● **What to produce**
Please copy the Audi TT forum thread from "The niggles mostly" up to and including "share your thoughts.", changing "radiator fans" to "cooling fans".
== Selected passage ==
# What have we done??!!



## garythesnail (May 6, 2012)

Hello everyone.

First of all, I should give a big 'thank you' [smiley=thumbsup.gif] all who've been posting on the site over the past few years - it's been a big help while 'looking for' a TT (weren't looking at all - happened to see a couple in a Renault dealership local to us - 4 Audi TTs from W to 55 plate surrounded by French metal - bit odd) . . . .and secondly I've got to apologise for asking for some advice in my first post on the forum :roll:

We've ('we' being mostly missus and little bit me) just put a deposit on an 04 plate 3.2 quattro with 63k on the clock and will collect it after a few niggles are sorted out. It drives pretty much like a new car, pulls like a train in all gears and sounds as good as my old V6 MG ZS (don't laugh - it was a great car  ) . . . . and these things seem to be really well screwed together.

The niggles mostly revolve around a few scrapes and scratches . . . . but the bit that leaves me wondering 'what have we done?' is that the temperature gauge shoots up to touch the red line very quickly. There's no great heat from the engine bay and the radiator fans start up and knocks off - all leaving me to think that it's probably just a temperature sensor, but may be the beginnings of failure of the whole dash-pod thingy?

If anyone's got any suggestions or advice (including "turn your back and walk away from it" if appropriate) or have any experience of this type of problem, I'd be very greatful if you could share your thoughts.

Thanks,

Gary


----------



## Hoggy (May 8, 2002)

Hi Gary, If fans are cutting in as well as temp gauge showing high temp, then more than likely high temps are true, as both use different sensors. Could be thermostat failed closed (unusual on TT) or failing water pump. Get it sorted before purchase or walk away.
Hoggy.


----------



## garythesnail (May 6, 2012)

Thanks Hoggy.

To be fair to the sales guy, he was very much along the lines of "we'd sort that out before we'd hand it over" and was quite pragmatic over the possibility of returning the deposit if they found it problematic to resolve the issue.

I'm reasonably happy that the thing is 'physically' ok - fans knock off as well as kick in and there's no 'furnace' under the bonnet.

My fingers are crossed as, apart from that issue, it's a very nice standard V6 with a beige (doesn't sound as good as it looks) interior.


----------



## garythesnail (May 6, 2012)

It's been a little while, but after starting at the cheap end of things, they've found that the dashpod needs to be sorted out.

Should be with us next week.  Looking forward to it now.


----------
===
== Data shown ==
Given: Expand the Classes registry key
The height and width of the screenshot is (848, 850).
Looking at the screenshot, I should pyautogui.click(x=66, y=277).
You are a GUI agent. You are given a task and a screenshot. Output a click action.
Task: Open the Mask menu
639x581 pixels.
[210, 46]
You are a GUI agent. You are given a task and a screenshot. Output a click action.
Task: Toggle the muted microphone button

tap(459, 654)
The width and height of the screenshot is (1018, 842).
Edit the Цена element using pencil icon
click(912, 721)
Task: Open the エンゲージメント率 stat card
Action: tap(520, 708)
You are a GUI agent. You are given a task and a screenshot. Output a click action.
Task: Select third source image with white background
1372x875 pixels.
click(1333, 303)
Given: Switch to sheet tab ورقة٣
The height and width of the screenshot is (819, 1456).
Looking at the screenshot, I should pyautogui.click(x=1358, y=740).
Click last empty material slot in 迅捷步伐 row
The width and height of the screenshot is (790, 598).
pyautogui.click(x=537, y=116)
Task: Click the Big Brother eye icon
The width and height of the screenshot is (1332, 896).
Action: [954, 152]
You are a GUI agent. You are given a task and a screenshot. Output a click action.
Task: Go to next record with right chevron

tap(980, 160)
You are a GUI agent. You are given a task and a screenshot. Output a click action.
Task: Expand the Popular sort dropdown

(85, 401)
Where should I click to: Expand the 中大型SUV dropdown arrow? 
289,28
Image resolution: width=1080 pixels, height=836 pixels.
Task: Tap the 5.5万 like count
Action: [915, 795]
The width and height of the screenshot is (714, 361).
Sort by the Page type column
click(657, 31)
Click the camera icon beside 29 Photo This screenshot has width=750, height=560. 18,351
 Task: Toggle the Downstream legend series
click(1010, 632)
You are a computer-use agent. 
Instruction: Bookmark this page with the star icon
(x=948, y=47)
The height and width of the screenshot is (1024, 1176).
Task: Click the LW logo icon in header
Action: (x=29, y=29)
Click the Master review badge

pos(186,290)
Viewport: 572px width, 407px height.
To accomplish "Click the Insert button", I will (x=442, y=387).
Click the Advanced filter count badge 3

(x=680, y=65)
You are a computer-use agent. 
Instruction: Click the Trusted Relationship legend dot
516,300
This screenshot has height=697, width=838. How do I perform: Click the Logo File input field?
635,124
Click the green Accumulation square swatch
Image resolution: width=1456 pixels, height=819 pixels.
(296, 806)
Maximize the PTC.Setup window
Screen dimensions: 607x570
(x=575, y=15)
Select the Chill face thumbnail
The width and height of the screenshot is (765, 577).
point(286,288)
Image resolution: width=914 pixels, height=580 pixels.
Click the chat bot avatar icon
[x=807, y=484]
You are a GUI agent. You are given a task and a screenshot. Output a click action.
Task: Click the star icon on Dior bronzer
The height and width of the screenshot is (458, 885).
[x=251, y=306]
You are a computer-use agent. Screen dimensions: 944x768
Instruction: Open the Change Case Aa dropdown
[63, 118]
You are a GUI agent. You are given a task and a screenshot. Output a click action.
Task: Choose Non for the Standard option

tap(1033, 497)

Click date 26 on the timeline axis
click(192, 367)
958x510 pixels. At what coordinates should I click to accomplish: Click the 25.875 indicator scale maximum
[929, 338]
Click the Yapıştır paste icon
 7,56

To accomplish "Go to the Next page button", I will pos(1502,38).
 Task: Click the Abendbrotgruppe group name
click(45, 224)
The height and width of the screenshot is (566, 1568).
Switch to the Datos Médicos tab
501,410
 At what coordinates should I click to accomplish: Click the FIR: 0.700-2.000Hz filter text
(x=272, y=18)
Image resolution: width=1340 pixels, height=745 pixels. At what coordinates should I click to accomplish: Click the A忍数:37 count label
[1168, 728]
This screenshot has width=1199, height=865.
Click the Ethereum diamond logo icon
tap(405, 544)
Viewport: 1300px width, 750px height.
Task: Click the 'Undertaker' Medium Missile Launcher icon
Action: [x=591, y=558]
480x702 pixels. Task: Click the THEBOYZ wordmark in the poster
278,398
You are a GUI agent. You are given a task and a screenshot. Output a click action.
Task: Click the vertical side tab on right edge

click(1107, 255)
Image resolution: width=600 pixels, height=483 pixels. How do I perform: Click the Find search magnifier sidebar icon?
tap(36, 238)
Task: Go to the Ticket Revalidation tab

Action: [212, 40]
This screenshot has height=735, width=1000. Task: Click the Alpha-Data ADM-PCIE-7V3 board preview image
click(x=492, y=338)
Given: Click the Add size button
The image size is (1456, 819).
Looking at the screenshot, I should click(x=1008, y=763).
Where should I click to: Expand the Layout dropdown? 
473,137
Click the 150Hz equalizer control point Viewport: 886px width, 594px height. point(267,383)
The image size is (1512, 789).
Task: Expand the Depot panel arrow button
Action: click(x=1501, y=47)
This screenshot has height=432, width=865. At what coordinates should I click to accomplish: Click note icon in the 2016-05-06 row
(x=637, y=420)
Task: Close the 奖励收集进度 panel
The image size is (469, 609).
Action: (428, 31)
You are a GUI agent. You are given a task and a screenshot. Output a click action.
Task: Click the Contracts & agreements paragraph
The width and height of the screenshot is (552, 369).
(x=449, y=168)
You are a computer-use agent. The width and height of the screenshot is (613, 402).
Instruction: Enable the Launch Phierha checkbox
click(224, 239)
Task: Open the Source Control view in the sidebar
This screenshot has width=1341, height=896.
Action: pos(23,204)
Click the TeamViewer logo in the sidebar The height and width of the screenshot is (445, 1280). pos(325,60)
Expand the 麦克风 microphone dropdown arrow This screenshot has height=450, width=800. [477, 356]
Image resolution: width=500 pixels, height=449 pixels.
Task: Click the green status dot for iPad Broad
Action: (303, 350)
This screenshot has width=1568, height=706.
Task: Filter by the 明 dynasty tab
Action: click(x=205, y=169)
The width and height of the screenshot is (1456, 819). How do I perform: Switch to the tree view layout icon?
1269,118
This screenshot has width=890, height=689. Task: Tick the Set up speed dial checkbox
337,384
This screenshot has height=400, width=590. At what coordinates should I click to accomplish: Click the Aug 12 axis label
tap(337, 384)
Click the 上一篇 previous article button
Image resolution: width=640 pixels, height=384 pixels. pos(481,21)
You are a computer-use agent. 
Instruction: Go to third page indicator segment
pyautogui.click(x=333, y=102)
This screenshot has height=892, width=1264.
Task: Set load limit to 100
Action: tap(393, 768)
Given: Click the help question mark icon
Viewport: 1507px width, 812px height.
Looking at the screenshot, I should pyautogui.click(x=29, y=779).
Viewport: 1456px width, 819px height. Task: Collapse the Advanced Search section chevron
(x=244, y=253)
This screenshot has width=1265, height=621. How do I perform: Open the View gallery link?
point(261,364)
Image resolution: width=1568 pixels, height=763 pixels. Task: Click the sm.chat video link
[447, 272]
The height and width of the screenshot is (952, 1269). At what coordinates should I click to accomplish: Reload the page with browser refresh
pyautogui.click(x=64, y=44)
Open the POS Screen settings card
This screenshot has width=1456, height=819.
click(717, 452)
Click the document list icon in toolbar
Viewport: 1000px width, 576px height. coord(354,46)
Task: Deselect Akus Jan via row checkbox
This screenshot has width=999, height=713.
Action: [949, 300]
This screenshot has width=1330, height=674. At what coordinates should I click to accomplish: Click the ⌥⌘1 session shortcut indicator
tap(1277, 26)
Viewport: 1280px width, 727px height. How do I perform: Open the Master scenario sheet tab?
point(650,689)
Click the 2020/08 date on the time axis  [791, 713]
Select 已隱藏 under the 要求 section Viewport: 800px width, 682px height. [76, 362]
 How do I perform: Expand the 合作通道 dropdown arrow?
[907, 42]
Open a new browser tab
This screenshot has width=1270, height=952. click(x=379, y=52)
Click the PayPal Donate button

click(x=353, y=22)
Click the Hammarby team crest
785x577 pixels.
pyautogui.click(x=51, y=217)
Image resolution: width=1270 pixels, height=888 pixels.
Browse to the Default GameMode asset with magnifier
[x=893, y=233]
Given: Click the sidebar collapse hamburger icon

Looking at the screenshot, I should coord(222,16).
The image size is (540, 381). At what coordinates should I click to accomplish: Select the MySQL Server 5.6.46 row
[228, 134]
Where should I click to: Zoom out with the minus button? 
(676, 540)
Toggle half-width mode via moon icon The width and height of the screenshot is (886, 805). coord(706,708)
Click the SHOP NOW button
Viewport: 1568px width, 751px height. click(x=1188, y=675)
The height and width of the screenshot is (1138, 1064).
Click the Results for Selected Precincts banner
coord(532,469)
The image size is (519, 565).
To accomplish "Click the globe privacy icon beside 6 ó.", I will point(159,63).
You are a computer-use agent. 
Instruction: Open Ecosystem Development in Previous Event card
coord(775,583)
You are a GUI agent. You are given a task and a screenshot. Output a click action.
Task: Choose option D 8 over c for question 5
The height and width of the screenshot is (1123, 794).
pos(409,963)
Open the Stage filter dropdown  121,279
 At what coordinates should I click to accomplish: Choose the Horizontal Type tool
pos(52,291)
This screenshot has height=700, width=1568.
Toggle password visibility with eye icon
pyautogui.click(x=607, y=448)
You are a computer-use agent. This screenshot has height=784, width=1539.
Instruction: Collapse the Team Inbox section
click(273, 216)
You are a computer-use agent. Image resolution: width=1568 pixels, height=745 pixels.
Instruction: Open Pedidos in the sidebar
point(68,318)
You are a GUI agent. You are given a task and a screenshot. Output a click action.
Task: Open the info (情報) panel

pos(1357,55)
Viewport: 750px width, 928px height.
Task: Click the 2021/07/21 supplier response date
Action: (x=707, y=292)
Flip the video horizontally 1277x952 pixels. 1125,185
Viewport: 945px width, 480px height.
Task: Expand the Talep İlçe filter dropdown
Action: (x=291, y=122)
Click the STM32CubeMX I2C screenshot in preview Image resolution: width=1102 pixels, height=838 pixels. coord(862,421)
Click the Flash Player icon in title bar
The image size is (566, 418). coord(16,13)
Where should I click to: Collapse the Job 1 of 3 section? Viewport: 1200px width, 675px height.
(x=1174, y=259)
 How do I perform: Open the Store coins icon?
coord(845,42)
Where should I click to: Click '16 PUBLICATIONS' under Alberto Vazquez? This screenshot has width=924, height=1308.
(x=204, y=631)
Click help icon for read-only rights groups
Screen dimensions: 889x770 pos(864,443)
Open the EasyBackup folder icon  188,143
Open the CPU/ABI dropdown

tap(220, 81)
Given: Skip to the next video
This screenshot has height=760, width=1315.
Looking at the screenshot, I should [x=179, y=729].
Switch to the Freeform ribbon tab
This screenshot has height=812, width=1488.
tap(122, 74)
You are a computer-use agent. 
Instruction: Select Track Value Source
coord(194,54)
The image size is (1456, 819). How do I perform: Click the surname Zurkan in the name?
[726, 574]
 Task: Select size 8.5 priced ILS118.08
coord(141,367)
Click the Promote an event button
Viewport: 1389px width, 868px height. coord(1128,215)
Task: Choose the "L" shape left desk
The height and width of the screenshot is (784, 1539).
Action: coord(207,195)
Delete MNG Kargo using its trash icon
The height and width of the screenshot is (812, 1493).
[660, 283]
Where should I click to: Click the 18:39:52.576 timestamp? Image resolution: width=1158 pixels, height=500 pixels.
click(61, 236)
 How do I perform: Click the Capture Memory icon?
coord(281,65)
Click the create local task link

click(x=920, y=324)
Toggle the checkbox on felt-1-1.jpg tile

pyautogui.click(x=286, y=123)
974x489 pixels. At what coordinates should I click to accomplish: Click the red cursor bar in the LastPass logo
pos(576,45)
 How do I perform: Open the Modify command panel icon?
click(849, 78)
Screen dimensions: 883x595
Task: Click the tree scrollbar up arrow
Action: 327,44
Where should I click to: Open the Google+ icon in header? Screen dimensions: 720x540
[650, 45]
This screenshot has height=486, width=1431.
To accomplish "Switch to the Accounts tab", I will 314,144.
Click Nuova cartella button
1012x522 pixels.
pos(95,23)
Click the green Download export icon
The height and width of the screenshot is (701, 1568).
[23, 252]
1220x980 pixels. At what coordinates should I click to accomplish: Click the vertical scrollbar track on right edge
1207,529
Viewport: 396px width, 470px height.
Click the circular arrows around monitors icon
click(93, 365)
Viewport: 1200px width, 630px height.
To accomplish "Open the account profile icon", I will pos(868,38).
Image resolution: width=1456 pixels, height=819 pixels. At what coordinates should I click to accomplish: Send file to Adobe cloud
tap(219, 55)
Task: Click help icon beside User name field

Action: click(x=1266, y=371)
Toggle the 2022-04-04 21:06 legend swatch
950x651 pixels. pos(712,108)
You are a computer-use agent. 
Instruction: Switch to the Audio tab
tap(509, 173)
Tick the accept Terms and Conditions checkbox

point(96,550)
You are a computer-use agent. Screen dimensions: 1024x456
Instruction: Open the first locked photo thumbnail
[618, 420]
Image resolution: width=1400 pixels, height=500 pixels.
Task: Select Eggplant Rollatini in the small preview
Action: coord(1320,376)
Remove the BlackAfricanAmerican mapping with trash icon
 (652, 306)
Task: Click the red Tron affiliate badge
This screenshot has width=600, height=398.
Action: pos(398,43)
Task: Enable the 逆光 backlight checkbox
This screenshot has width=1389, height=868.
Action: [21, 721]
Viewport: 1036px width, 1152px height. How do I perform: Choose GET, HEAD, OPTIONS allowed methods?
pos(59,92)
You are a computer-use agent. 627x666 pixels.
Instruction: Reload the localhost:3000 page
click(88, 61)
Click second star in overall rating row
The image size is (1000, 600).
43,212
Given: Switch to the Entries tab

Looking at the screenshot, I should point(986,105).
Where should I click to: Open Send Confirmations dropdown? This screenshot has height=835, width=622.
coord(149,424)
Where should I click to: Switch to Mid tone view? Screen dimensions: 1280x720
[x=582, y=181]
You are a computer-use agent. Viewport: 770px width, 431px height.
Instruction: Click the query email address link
===
● **Expected answer**
The niggles mostly revolve around a few scrapes and scratches . . . . but the bit that leaves me wondering 'what have we done?' is that the temperature gauge shoots up to touch the red line very quickly. There's no great heat from the engine bay and the cooling fans start up and knocks off - all leaving me to think that it's probably just a temperature sensor, but may be the beginnings of failure of the whole dash-pod thingy?

If anyone's got any suggestions or advice (including "turn your back and walk away from it" if appropriate) or have any experience of this type of problem, I'd be very greatful if you could share your thoughts.